Hacker Newsnew | past | comments | ask | show | jobs | submitlogin

To be fair a lot of the impressive Elo scores models get are simply due to the fact that they're faster: many serious competitive coders could get the same or better results given enough time.

But seeing these results I'd be surprised if by the end of the decade we don't have something that is to these puzzles what Stockfish is to chess. Effectively ground truth and often coming up with solutions that would be absolutely ridiculous for a human to find within a reasonable time limit.



I’d love if anyone could provide examples of such AND(“ground truth”, “absolutely ridiculous”) solutions! Even if they took clever humans a long time to create.

I’m curious to explore such fun programming code. But I’m also curious to explore what knowledgeable humans consider to be both “ground truth” as well as “absolutely ridiculous” to create within the usual time constraints.


I'm not explaining myself right.

Stockfish is a superhuman chess program. It's routinely used in chess analysis as "ground truth": if Stockfish says you've made a mistake, it's almost certain you did in fact make a mistake[0]. Also, because it's incomparably stronger than even the very best humans, sometimes the moves it suggests are extremely counterintuitive and it would be unrealistic to expect a human to find them in tournament conditions.

Obviously software development in general is way more open-ended, but if we restrict ourselves to puzzles and competitions, which are closed game-like environments, it seems plausible to me that a similar skill level could be achieved with an agent system that's RL'd to death on that task. If you have base models that can get there, even inconsistently so, and an environment where making a lot of attempts is cheap, that's the kind of setup that RL can optimize to the moon and beyond.

I don't predict the future and I'm very skeptical of anybody who claims to do so, correctly predicting the present is already hard enough, I'm just saying that given the progress we've already made I would find plausible that a system like that could be made in a few years. The details of what it would look like are beyond my pay grade.

---

[0] With caveats in endgames, closed positions and whatnot, I'm using it as an example.


Yeah, it is often pointed out as a brilliance in game analysis if a GM makes a move that an engine says is bad and turns out to be good. However, it only happens in very specific positions.


Does that happen because the player understands some tendency of their opponent that will cause them to not play optimally? Or is it genuinely some flaw in the machine’s analysis?


Both, but perhaps more often neither.

From what I've seen, sometimes the computer correctly assesses that the "bad" move opens up some kind of "checkmate in 45 moves" that could technically happen, but requires the opponent to see it 45 moves ahead of time and play something that would otherwise appear to be completely sub-optimal until something like 35 moves in, at which point normal peak grandmasters would finally go "oh okay now I get the point of all of that confusing behavior, and I can now see that I'm going to get mated in 10 moves".

■ ■ ■

■ **Given instruction A**
Can you rewrite everything in the Hacker News thread from "To be fair a" down to "explaining myself right.", with "Stockfish" replaced by "Leela"?
■ **Given instruction B**
In the Hacker News thread, what caveats are attached to using Stockfish as ground truth?
■ **Given instruction C**
Which distinct numbers of moves does the Hacker News thread mention?

■ **Data lines**
■ ■ ■

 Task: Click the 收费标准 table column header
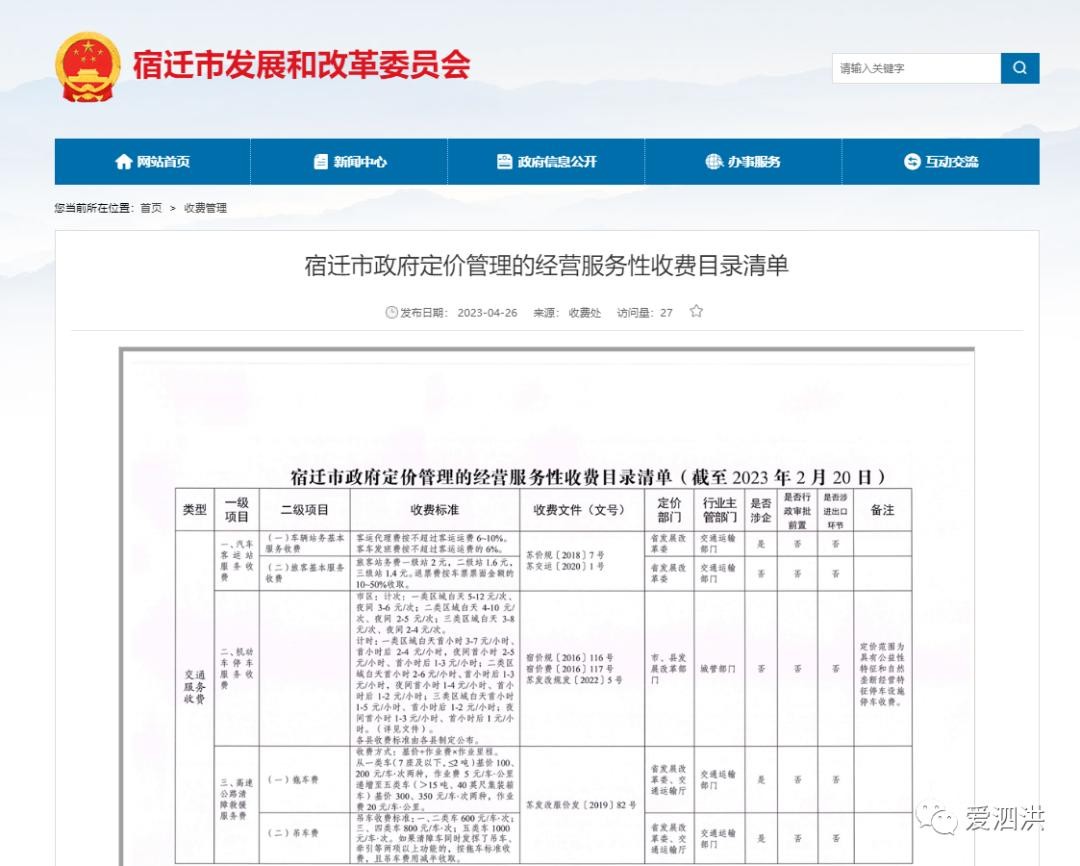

■ ■ ■

■ **Complete output A**
To be fair a lot of the impressive Elo scores models get are simply due to the fact that they're faster: many serious competitive coders could get the same or better results given enough time.

But seeing these results I'd be surprised if by the end of the decade we don't have something that is to these puzzles what Leela is to chess. Effectively ground truth and often coming up with solutions that would be absolutely ridiculous for a human to find within a reasonable time limit.



I’d love if anyone could provide examples of such AND(“ground truth”, “absolutely ridiculous”) solutions! Even if they took clever humans a long time to create.

I’m curious to explore such fun programming code. But I’m also curious to explore what knowledgeable humans consider to be both “ground truth” as well as “absolutely ridiculous” to create within the usual time constraints.


I'm not explaining myself right.

■ **Complete output B**
Endgames, closed positions and the like.

■ **Complete output C**
45, 35, 10